Reading passage =>
Unfortunately the tendency has been to focus on equilibrium research and, in the case of social systems, on visions of desirable societies formulated in equilibrium terms as "peaceful" utopian end states. This is only realistic when dealing with closed systems exchanging nothing with whatever can be described as an "external" environment. As Jantsch notes "Equilibrium is the equivalent of stagnation or death" (1978, p.10). In the more realistic case of open systems, it is the high degree of non-equilibrium due to the presence of such exchanges which can maintain self-organizing processes that give rise to "dissipative" (non-equilibrium) structures.
2. Dissipative structures
Dissipative structures are associated with an entirely different ordering principle called "order through fluctuation". Such structures can in effect arise from the amplification of fluctuations resulting from instabilities which, in the case of the world system, for example, are perceived as the curse of orderly planetary policy-making and global programme management. Open systems in a state of sufficient non-equilibrium endeavour to maintain their capability for exchange with the environment by switching to a new dynamic regime whenever entropy production becomes stifled in the old regime.
Order may therefore increase, and the response to fluctuations is the less random the more degrees of freedom the system has (E Jantsch and C H Waddington, 1976). Fluctuations on a sufficiently small scale are always damped by the medium. Conversely, once a fluctuation attains a size beyond a critical dimension, it triggers an instability (E Jantsch and C H Waddington, 1976, p.119). There is no longer a consistent macroscopic description (Ilya Prigogine, 1980, p.141). In the formation of dissipative structures, it is the fluctuations that drive the system to a new average macroscopic state with a different spatio-temporal structure.
Instead of being simply a corrective element, the fluctuations become the essential element in the dynamics of such systems (E Jantsch and C H Waddington, 1976, p.9396). Dissipative structures can therefore be considered as giant fluctuations whose evolution over time contains an essentially stochastic element (1976, p.93).
Fluctuations play this critical role in macroscopic systems in the neighbourhood of bifurcations where the system has to "choose" between alternatives (Ilya Prigogine, 1980, p.132). Given the situation of the world-system in the face of such alternatives, Prigogine's work merits careful attention.

Entries shown =>
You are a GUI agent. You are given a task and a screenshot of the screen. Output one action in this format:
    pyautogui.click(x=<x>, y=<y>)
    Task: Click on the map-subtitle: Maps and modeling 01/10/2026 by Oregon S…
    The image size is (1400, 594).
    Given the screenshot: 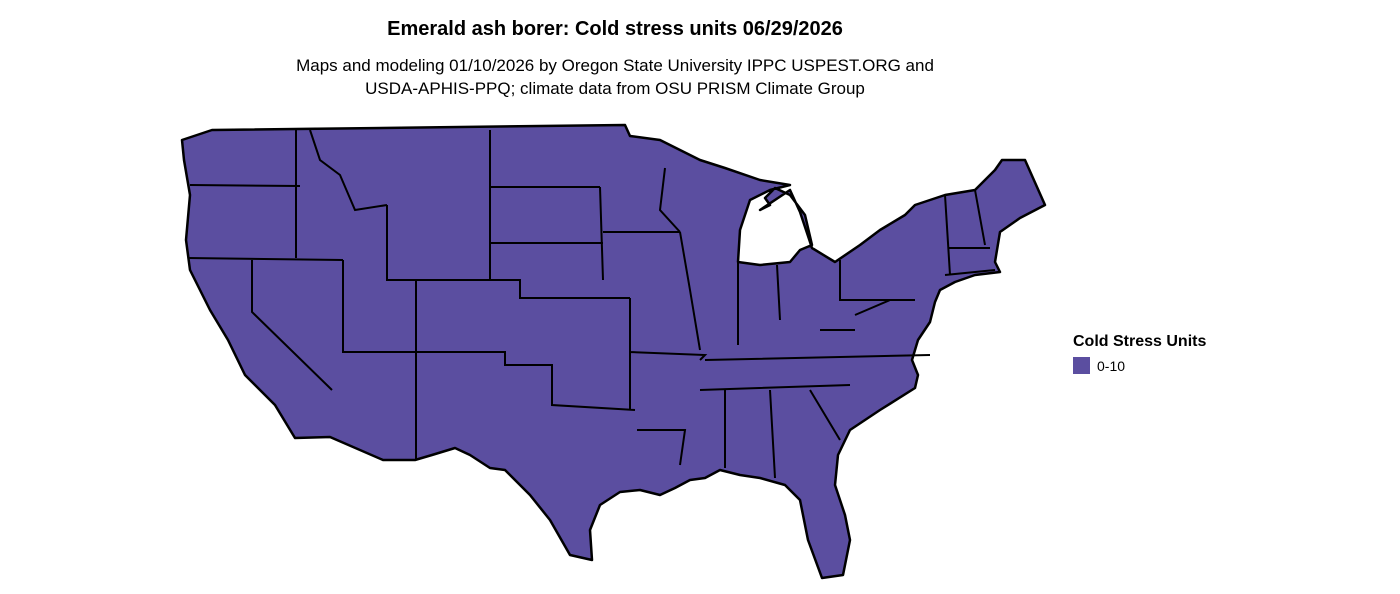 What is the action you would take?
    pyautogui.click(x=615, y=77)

...

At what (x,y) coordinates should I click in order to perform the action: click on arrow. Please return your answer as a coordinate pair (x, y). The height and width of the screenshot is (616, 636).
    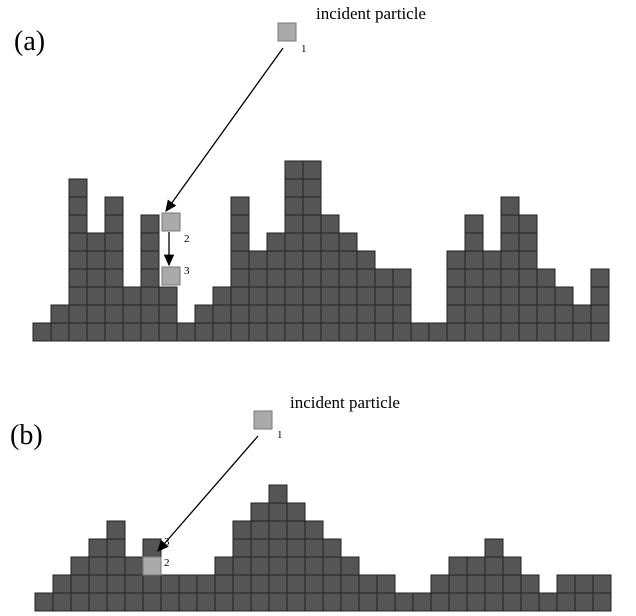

--

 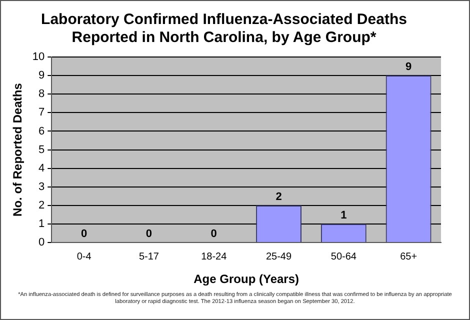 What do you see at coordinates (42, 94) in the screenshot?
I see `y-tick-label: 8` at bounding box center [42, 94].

Task => Reproduce word for word everything from "2. Dissipative structures" down to "the old regime." in the passage on dissipative structures.

Task result =>
2. Dissipative structures
Dissipative structures are associated with an entirely different ordering principle called "order through fluctuation". Such structures can in effect arise from the amplification of fluctuations resulting from instabilities which, in the case of the world system, for example, are perceived as the curse of orderly planetary policy-making and global programme management. Open systems in a state of sufficient non-equilibrium endeavour to maintain their capability for exchange with the environment by switching to a new dynamic regime whenever entropy production becomes stifled in the old regime.